• Work instruction: When the line containing "Image resolution: width=1024 pixels, height=579" is reached, begin reproducing lines exactly and continue through the last line of the records below.

• Record excerpts:

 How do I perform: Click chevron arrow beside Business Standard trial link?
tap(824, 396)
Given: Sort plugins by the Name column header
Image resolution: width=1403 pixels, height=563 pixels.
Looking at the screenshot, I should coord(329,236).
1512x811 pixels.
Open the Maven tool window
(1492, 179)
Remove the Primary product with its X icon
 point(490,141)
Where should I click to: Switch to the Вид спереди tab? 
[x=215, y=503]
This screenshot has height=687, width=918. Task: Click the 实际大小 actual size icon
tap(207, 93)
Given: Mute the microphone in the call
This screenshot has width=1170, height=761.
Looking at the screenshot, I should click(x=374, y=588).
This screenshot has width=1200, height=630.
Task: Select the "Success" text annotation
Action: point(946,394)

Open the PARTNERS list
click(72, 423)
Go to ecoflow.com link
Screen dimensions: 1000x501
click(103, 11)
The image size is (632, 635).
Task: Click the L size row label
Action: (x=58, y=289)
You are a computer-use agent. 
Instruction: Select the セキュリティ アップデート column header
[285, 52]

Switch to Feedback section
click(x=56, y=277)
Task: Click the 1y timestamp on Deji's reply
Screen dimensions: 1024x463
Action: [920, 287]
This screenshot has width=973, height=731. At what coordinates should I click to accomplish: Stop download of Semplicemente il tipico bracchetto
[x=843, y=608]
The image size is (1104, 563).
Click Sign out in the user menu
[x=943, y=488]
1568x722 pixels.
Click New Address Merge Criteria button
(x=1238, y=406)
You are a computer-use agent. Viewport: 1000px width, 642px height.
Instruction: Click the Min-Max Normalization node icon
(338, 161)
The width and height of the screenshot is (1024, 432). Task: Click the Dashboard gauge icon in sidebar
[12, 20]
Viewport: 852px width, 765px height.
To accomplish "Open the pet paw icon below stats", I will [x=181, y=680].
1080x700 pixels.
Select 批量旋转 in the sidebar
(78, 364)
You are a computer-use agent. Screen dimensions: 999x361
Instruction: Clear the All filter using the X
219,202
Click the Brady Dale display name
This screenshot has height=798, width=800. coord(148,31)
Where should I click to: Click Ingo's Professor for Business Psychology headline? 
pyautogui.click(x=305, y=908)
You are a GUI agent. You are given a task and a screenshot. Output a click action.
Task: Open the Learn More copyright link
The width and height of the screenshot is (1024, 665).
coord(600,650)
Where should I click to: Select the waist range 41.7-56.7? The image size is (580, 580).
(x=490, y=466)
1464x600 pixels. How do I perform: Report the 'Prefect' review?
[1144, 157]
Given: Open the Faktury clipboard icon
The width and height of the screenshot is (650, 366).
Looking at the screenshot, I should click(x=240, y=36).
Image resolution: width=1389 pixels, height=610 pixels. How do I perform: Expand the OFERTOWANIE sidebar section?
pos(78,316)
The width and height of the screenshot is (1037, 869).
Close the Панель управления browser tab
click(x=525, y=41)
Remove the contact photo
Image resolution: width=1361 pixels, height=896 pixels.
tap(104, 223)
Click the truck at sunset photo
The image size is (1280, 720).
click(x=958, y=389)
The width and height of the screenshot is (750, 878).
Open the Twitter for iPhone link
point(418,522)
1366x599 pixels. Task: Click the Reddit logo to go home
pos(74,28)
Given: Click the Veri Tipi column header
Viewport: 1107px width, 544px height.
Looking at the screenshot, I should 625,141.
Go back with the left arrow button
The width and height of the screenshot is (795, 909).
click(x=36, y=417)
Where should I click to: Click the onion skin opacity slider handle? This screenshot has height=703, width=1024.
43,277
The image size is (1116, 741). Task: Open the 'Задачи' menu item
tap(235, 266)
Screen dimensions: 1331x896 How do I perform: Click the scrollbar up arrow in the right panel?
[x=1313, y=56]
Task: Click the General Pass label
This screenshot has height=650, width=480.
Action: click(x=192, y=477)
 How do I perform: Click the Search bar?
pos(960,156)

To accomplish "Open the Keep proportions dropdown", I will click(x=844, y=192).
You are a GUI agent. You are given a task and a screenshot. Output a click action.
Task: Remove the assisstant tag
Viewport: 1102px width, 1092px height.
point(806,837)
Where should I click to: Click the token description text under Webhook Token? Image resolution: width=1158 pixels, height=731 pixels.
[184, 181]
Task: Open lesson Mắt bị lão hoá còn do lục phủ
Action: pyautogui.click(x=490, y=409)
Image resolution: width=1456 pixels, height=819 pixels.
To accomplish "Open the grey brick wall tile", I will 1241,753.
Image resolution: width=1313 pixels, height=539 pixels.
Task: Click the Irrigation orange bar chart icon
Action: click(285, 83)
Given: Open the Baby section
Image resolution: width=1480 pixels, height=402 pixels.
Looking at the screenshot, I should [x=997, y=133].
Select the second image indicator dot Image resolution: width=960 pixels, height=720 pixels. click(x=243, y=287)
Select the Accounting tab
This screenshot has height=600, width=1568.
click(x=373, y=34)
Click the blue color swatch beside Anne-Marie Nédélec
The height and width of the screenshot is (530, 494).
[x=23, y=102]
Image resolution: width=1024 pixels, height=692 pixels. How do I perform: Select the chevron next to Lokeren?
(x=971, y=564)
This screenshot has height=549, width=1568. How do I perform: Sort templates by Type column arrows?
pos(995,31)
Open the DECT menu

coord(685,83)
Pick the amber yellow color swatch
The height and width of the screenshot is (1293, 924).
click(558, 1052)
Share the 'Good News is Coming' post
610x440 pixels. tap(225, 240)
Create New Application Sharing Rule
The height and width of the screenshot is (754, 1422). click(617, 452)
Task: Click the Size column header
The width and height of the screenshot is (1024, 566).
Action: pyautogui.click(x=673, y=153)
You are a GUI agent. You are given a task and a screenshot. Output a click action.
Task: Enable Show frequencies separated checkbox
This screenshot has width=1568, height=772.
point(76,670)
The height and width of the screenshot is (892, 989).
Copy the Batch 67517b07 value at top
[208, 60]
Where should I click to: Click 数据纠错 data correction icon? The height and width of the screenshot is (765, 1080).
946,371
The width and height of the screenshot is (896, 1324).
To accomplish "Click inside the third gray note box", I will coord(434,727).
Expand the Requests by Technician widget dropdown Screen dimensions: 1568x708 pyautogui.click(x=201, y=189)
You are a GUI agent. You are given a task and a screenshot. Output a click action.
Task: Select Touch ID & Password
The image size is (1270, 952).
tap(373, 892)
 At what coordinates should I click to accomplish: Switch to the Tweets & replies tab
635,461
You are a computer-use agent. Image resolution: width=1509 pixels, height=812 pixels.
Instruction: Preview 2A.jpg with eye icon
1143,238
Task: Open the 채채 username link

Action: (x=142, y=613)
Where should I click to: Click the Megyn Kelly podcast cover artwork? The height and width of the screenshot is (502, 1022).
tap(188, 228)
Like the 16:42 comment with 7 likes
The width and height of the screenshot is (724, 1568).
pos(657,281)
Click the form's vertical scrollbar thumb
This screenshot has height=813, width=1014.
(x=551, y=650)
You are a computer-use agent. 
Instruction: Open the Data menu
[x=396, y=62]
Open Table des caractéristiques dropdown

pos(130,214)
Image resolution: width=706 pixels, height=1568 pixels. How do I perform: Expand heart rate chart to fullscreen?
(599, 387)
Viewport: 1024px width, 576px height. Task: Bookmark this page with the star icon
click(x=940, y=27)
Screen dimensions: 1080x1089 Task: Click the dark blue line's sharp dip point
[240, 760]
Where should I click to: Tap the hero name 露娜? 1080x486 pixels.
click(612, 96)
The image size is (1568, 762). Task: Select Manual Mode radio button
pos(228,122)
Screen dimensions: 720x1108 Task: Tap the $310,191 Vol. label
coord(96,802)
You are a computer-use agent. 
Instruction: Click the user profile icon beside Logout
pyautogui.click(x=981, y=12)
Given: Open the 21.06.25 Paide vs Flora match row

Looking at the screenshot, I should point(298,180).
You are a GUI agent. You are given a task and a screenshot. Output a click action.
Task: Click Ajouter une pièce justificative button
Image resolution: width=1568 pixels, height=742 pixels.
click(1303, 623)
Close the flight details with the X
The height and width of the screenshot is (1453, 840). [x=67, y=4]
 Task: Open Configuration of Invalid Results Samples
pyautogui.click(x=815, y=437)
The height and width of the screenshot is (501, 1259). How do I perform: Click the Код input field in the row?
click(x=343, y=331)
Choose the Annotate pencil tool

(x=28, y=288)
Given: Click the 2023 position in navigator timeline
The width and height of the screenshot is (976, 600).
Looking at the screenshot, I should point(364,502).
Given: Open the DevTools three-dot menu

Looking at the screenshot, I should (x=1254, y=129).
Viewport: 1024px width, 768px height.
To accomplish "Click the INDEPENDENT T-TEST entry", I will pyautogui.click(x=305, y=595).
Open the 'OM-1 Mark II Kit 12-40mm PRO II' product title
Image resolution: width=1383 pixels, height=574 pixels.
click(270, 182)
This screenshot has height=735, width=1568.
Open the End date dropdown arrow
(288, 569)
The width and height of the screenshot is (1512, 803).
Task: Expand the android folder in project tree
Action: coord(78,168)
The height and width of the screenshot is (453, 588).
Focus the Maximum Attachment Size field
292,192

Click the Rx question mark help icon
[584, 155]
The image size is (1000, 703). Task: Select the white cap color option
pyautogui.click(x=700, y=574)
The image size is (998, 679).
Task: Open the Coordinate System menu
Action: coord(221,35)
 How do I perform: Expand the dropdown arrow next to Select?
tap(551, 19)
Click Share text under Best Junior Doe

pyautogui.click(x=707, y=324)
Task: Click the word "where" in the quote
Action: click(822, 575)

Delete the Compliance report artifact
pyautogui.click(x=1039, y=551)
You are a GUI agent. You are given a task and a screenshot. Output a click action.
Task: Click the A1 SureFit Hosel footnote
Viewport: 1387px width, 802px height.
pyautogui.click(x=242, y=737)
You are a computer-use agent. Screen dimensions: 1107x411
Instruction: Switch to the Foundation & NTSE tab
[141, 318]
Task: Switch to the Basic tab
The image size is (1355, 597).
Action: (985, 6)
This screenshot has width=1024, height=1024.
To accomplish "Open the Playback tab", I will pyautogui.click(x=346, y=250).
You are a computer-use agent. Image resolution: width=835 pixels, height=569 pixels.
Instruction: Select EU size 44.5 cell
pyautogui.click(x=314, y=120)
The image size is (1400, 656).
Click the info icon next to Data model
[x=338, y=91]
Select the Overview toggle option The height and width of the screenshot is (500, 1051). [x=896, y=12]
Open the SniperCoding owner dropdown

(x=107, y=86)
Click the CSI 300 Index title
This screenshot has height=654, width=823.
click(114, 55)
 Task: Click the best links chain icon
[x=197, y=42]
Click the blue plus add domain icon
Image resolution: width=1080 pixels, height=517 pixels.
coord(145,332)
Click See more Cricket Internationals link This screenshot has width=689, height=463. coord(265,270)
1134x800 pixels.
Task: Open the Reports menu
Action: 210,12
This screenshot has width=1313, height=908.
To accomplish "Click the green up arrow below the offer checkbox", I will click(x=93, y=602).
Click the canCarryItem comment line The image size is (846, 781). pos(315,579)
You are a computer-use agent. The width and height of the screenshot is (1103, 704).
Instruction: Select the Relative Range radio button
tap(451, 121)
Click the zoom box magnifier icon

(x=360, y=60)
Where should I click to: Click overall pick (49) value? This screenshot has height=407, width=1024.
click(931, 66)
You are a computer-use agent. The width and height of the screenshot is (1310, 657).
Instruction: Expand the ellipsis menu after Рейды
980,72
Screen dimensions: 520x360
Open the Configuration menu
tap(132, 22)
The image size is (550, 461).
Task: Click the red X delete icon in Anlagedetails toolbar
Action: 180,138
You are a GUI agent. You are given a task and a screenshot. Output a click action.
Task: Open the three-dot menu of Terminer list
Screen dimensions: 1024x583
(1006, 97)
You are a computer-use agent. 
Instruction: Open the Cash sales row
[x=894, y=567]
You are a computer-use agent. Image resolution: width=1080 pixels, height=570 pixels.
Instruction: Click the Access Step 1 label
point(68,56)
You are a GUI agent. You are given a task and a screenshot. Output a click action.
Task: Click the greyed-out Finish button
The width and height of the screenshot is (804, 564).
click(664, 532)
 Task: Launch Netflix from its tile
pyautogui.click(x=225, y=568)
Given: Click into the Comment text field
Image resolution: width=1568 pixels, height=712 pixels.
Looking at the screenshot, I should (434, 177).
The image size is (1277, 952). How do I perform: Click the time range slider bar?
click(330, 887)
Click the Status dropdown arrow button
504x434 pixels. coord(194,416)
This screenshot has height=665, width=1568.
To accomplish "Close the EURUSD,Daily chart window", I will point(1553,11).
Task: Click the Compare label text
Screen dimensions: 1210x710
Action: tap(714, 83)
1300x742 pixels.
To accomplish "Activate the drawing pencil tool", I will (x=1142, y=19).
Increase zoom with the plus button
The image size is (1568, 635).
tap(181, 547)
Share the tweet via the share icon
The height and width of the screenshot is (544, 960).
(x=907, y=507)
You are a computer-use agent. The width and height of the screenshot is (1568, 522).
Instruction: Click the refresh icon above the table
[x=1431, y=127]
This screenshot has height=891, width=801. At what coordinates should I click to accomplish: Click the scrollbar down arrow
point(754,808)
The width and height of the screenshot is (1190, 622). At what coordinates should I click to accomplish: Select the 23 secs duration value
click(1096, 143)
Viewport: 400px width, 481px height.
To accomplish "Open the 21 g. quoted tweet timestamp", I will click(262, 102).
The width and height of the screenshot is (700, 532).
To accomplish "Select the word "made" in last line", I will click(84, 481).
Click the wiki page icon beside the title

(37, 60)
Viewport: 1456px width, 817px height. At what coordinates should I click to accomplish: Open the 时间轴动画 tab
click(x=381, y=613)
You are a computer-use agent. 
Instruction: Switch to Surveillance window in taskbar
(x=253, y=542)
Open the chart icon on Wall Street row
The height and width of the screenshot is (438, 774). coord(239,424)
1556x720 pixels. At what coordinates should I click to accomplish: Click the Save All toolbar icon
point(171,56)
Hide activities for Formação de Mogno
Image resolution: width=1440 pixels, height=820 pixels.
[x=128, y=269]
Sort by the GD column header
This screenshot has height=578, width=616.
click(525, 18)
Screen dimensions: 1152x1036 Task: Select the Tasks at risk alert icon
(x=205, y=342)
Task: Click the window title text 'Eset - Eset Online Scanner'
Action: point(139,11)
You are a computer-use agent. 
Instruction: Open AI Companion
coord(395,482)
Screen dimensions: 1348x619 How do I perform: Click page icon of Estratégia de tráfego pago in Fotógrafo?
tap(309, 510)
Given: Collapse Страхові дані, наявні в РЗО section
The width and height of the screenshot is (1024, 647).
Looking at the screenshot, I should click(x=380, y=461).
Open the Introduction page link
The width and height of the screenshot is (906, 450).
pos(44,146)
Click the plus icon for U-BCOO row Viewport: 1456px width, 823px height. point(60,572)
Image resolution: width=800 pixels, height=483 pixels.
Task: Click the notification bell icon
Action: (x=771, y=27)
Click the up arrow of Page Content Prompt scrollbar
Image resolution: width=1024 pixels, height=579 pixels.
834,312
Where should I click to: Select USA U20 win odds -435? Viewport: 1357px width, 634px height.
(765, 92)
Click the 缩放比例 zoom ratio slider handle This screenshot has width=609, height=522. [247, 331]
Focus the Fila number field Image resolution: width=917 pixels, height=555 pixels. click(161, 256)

• Response below:
Image resolution: width=1024 pixels, height=579 pixels.
834,312
Where should I click to: Select USA U20 win odds -435? Viewport: 1357px width, 634px height.
(765, 92)
Click the 缩放比例 zoom ratio slider handle This screenshot has width=609, height=522. [247, 331]
Focus the Fila number field Image resolution: width=917 pixels, height=555 pixels. click(161, 256)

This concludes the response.